As Pendzin told Strana, “All these guys who are now running to lobby for their interests should keep in mind that the bulk of the money will go to the war. It is possible that the army’s already record funding will have to be increased even more. And the rest of the expenses will be cut. Plus every penny of spending should be agreed with creditors. In such a situation, I don’t see much room for maneuver. Although, of course, there will be all sorts of ‘small’ items of expenditure that they will try to stretch out for someone.”
The massive expenditure on the war compared with diminished social spending reveals the reactionary nature of the Ukrainian government, which has used the war as a pretext to attack the country’s working class.
In August, President Volodymyr Zelensky approved Law 5371, the so-called labor law, which effectively stripped Ukrainian workers at small and medium-sized companies of any labor protection rules.
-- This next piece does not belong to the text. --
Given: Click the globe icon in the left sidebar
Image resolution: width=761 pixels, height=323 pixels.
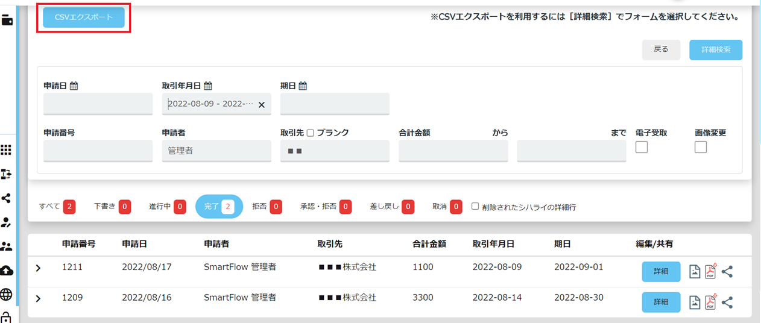Looking at the screenshot, I should pyautogui.click(x=7, y=295).
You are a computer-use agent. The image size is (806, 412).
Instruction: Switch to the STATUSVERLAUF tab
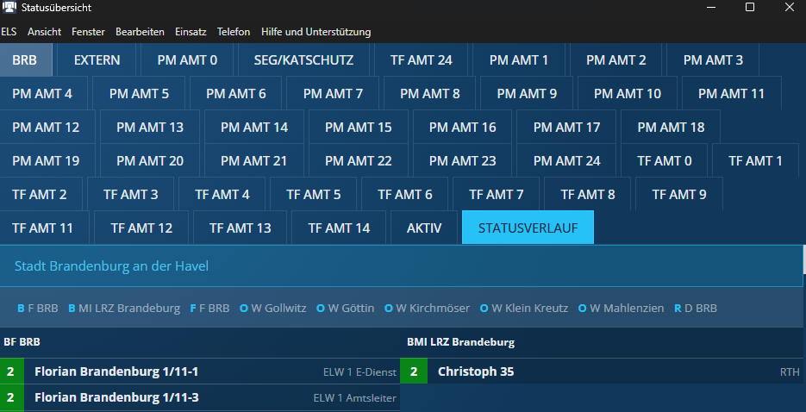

Earlier in July, the Zelensky government passed a law permitting employers to stop paying workers forced into the military. Another law legalized zero-hours contracts, which enable employers to forbid contracted workers from taking other jobs while cutting hours to whatever benefits the company. Further draft labor laws have proposed introducing a 12-hour work day and further enabling employers to fire workers without justification.
Such reactionary measures in addition to the war itself are largely being funded by the United States and the EU. On Thursday, the US Senate passed an emergency funding bill sending another $12.3 billion in aid to Ukraine. The aid combined with previous packages means the US has already pledged $65 billion to Ukraine, which, as the New York Times noted, “will be the highest amount of military aid the United States has committed to any country in a single year in nearly half a century, since the Vietnam War.”
Should the current rate of US funding continue, US taxpayers could end up funding more than half of Ukraine’s proposed 2023 $70 billion budget. Meanwhile, the US has signaled it will expand its industrial base as it expects the war in Ukraine “will last years.”